The audit found that North Carolina failed to satisfy this criterion before the epidemic, failing to do so annually since 2012 under both Democratic and Republican administrations.
And over that period, North Carolina’s percentage has regularly slipped below the national average. During the audit period, just two of the division’s eight benefit packages satisfied the criterion. Both of these programs began in the aftermath of the epidemic.
Commerce Secretary Machelle Sanders, whose department controls the Division of Employment Security, stated in a written response attached to the audit that she agreed with the audit’s findings and that the agency was striving to implement suggestions.
Beyond the surge in claims, the statement said that numerous external causes led to the delays.

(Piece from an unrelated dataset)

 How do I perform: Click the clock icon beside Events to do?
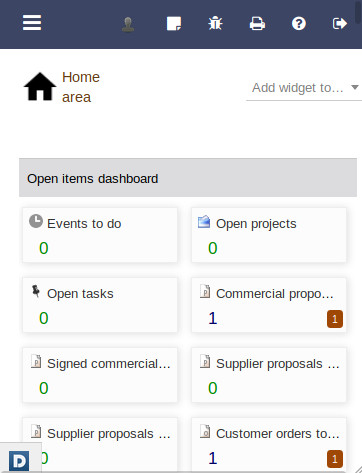36,221
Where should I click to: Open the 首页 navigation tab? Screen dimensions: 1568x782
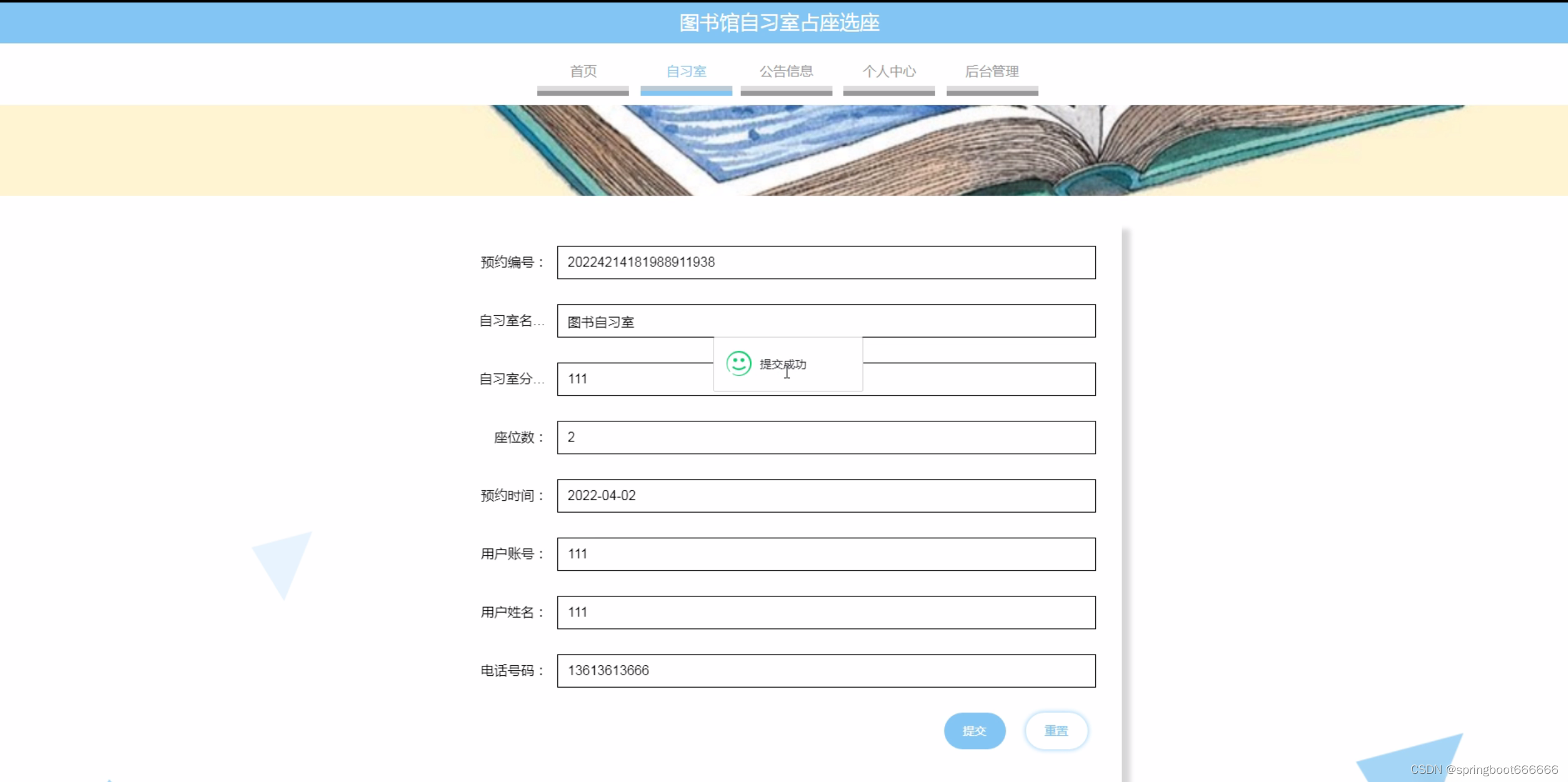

They included the need for additional benefit fraud prevention measures, longer wait times to receive data from sources such as the Social Security Administration for processing claims, and required training, system modifications, and US Labor Department guidance for new benefit programs.
The division “will enhance benefit payment timeliness by leveraging technology and other technologies to monitor the claims process better and identify areas of potential delay,” the letter adds.
Additionally, the audit discussed what occurs when a North Carolina unemployment claim is denied by the state’s automated processing system, which it shares with Georgia and South Carolina.
According to the audit, the division must next personally examine the claim, which normally takes 40 to 110 days to complete.